Skip to main content

LLM Judge Bias Map

A faceted view of where a stock LLM-as-judge agrees and disagrees with human labels on forty customer-support responses. The standard 2×2 confusion matrix says the judge is fine. The faceted version says something more specific: the disagreements cluster on the response types where the bot sounded helpful — workarounds, escalations, redirects — and the judge bought every one. The bias is not noise. It has shape.

data-vizd3evaluationmachine-learninginteractive

What’s this?

This is a visualization of one of my first homework assignments. Forty customer-support transcripts, each labeled by a human and by a stock LLM-as-judge. The standard 2×2 (TP=20, FP=6, FN=3, TN=11) puts the judge at 77.5% accuracy and stops there. This chart is the same data laid out by response type — nine rows, four confusion-matrix cells across — sorted so the rows the judge handles worst rise to the top. The counts come from the first evaluation run in my homework’s answer notebook, cross-referenced sample-by-sample with the human labels; it’s a frozen snapshot, not a live read.

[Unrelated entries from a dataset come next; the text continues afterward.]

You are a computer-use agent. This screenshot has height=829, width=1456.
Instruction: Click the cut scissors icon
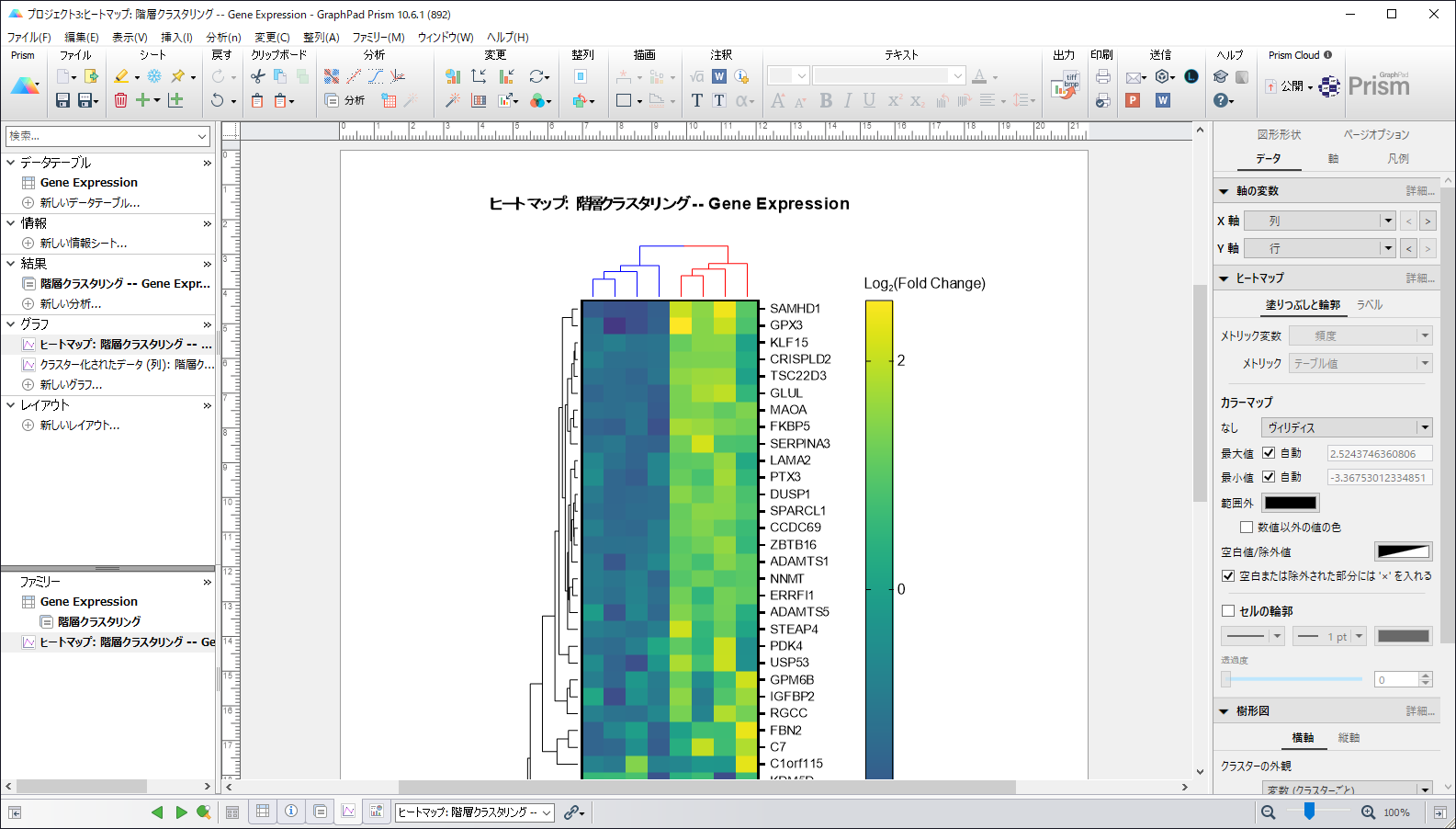pos(258,76)
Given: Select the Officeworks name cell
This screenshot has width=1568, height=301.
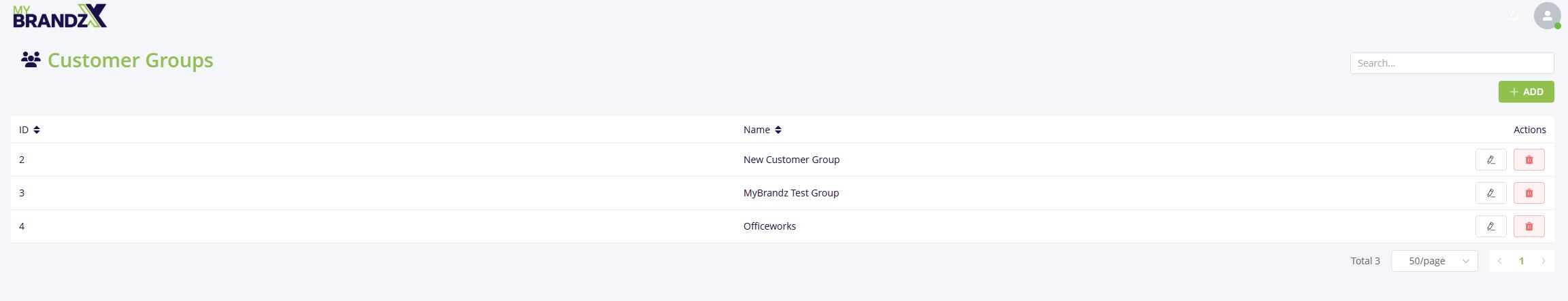Looking at the screenshot, I should coord(769,226).
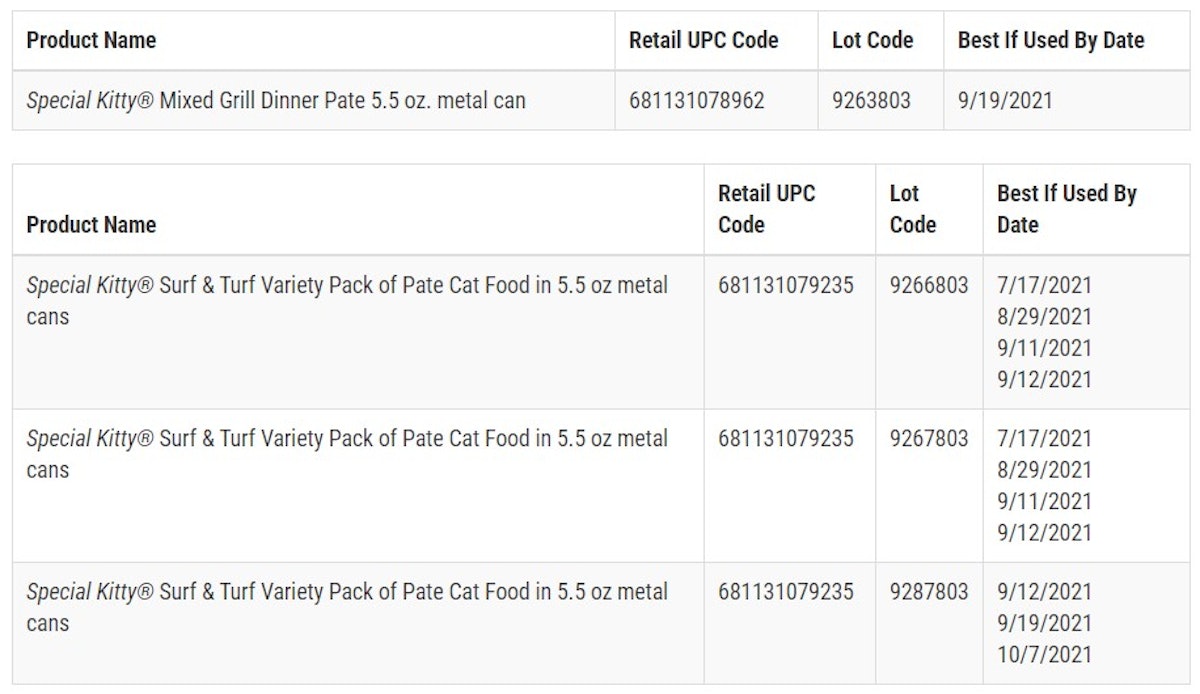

The nine disagreements aren’t scattered. Every false positive is a workaround, an escalation, or a redirect — cases where the bot did the right thing but didn’t sound like it. Every false negative is a partial fix or a confidently-wrong one — cases where the bot sounded like it had solved the problem and hadn’t. The judge is rewarding response confidence rather than resolution correctness. The global 2×2 hides this because it averages across response types that behave nothing alike; the faceted version keeps them apart, and the cluster becomes the diagnosis.